IoU of backbone network layers in the local annotation training model for original images, texture-filtered images, and grayscale images.
Figure 3.
Visualization of the backbone network layers in the local annotation training model based on: (a) original images, (b) texture-filtered images, and (c) grayscale images. (d) The detailed heat map of the layer that contributes the most when using the original, texture-filtered, and grayscale images. The red dashed box represents the layers in the network that contribute highly to feature extraction. In each subfigure, the first, second, and third rows from top to bottom represent the heat map, the binarized image, and the binarized image overlaid on the original image, respectively. The binarized images are obtained by thresholding each heat map at 15% of its maximum intensity.

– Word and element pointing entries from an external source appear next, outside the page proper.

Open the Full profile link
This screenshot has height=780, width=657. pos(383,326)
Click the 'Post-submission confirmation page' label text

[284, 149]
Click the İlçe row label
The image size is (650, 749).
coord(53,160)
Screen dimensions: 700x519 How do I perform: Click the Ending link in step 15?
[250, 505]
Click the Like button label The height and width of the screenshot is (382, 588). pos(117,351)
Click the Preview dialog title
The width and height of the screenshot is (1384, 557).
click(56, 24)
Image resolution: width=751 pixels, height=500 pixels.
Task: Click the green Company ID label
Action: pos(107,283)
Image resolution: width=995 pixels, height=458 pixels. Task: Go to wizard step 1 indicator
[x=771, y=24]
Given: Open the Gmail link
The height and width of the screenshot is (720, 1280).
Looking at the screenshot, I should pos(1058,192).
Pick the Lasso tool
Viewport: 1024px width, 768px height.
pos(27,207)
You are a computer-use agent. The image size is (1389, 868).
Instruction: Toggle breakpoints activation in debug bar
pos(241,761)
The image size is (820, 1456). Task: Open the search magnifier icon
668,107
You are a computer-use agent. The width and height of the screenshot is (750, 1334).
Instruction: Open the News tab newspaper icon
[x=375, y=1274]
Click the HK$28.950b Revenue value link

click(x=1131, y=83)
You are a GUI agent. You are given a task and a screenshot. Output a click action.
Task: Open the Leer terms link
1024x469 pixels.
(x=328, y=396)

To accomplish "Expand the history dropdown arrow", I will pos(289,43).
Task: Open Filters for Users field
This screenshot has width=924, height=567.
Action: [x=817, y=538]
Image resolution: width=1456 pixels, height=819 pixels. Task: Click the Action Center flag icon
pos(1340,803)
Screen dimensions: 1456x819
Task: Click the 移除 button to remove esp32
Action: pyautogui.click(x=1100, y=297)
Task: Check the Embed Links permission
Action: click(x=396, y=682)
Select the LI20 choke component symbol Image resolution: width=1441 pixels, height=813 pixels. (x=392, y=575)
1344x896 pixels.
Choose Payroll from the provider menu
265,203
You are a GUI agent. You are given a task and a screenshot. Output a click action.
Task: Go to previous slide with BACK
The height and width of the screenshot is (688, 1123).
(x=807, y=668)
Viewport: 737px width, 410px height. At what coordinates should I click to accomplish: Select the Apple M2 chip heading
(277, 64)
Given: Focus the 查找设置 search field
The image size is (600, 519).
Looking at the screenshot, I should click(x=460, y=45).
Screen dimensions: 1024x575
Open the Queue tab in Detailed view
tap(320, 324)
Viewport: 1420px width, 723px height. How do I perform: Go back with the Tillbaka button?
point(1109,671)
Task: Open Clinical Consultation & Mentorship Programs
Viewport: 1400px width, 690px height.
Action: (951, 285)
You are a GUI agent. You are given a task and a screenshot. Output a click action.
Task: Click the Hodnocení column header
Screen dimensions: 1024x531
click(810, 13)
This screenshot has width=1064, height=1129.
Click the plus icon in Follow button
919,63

For the original RGB images, the layers 0 and 1 showed low activation levels, with average response values of 0.06 and 0.10, respectively. This indicates limited feature extraction ability in the early layers. In contrast, layers 2 through 4 demonstrated significantly higher contributions, highlighting their role in extracting shape and contour features of wheat seedlings (Figure 3a). An apparent decrease in contribution was observed at layer 5, implying a reduced ability to preserve seedling-related semantics in the deeper layers.
When texture-filtered images were used as input, the overall trend remained similar (Figure 3b). Layers 0 and 1 showed slightly increased response values compared to the original images, suggesting enhanced sensitivity to local structural patterns. Layers 2 to 4 continued to dominate in feature contribution, and layer 5 again demonstrated a decline in activation, indicating consistent limitations in high-level semantic abstraction for seedling targets.
Grayscale images, which remove color information, resulted in the most significant variation in layer-wise contributions (Figure 3c). The average response values in layers 0 and 1 increased by 0.65 and 0.47, respectively, compared to the original images, and by 0.58 and 0.41, respectively, compared to the texture-filtered inputs. This indicates that grayscale preprocessing enhances the network’s sensitivity to intensity-based features, such as edges and contours, particularly in the network’s early layers. However, beginning from layer 3, contribution values progressively declined, suggesting that the absence of color cues limits the semantic encoding capacity of the deeper layers.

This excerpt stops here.